La hinchada de Colo Colo lo banca a muerte, dice su hermano Diego desde Paraguay
El jugador salió llorando pese al triunfo por 2-1 sobre Huachipato. Claro, no convierte desde el 25 de mayo en el torneo. Tu garra y corazón son incomparables, es el mejor gol de tu vida, publicó su esposa Yessenia Riveros.
La imagen más impactante del fin de semana deportivo en nuestro país fue la protagonizada por Guillermo Paiva al final del partido entre Colo Colo y Huachipato. Pese a ganar por 2-1 y quedar a un solo punto de Universidad de Chile, el atacante paraguayo fue incapaz de contener las lágrimas una vez terminado el encuentro.
Sus compañeros intentaron animarlo y Peluca Falcón incluso lo abrazó cariñosamente aunque su semblante tristón quedó fijado en el rostro. Las teorías del origen de su emoción proliferaron en redes sociales, donde los expertos apuntaron a su sequía goleadora.
El delantero no anota desde el 23 de junio, cuando convirtió uno de los goles en el empate 2-2 ante OHiggins, en la Copa Chile. Pero en el Torneo Nacional, esa sequía se extiende hasta el 25 de mayo, en la victoria por 3-0 en Iquique. Es decir, cuatro meses y medio, período que puede liquidar a cualquier delantero.
«Te amo y admiro muchísimo, la garra y el corazón que le pones a esto es incomparable. Ese es el mejor gol de tu vida. Amo con locura a mi hombre», escribió su esposa Yessenia Riveros en Instagram este domingo después del partido, en un intento conmovedor por levantarle el ánimo al goleador.
Diego, su hermano de 28 años, también se hizo presente con un mensaje de apoyo. «Te amo, hermano. Simplemente gracias por amar tanto este deporte», publicó.
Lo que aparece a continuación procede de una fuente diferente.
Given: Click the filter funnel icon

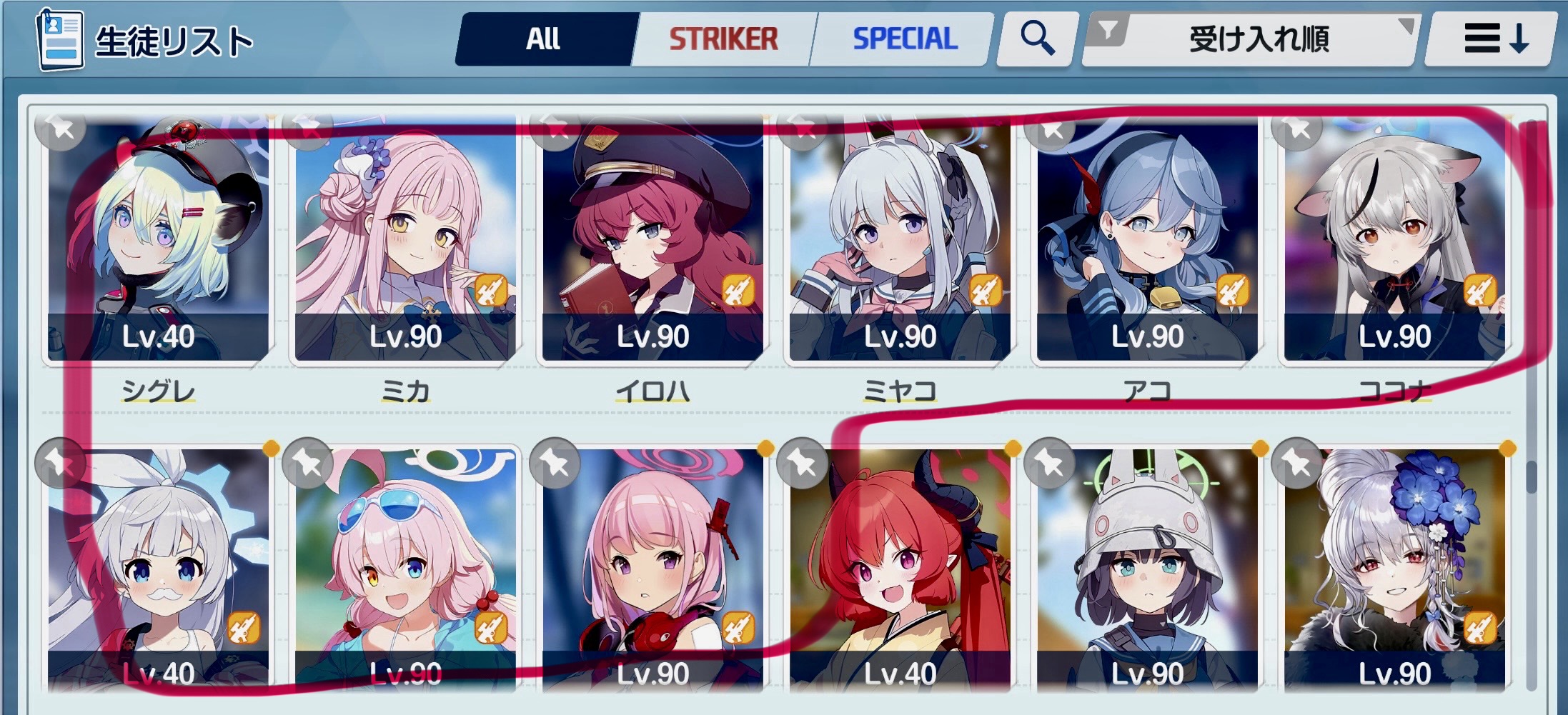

¿Por qué se emocionó Guillermo al final del partido, Diego?
«Esa pregunta no la puedo contestar porque es algo de él. Pero te puedo decir que lo veo muy contento en Colo Colo. Es más, la hinchada lo banca a muerte. Ha tenido sus altibajos en el fútbol, pero siempre lo decimos: el fútbol da revanchas. Eso es algo que Guille siempre tiene en cuenta».
¿Qué cosas alegran a su hermano?
«Guille tiene un corazón noble. Con eso ya te digo todo. Él quiere que su familia esté muy bien, nada más. Y que estemos felices, ya sea viendo sus partidos, preparando un asadito en familia o charlando de fútbol».
El futbolista recibió otro mimo virtual, esta vez cortesía de su compañero de ataque Javier Correa, a quien Paiva justamente reemplazó en el duelo del domingo. «Partidazo, amigo. Vamos por todo», comentó el argentino. Paiva tuvo una actuación voluntariosa en Talcahuano: presionó a los defensores rivales, picó al vacío buscando un hueco y probó al arco un par de ocasiones. Se perdió un gol claro y en los descuentos estuvo a punto de romper la mala racha, pero su disparo se estrelló con el travesaño y dejó su cuenta estancada en cuatro goles en 39 partidos.
Paiva, al parecer, tuvo una satisfactoria conversación con la almohada el domingo por la noche y despertó de mejor ánimo. Él mismo compartió una foto del entrenamiento de Colo Colo con la sonrisa de vuelta en la cara y el brazo de Gonzalo Castellani sobre su hombro. «¡Vamos!», escribió junto a la imagen.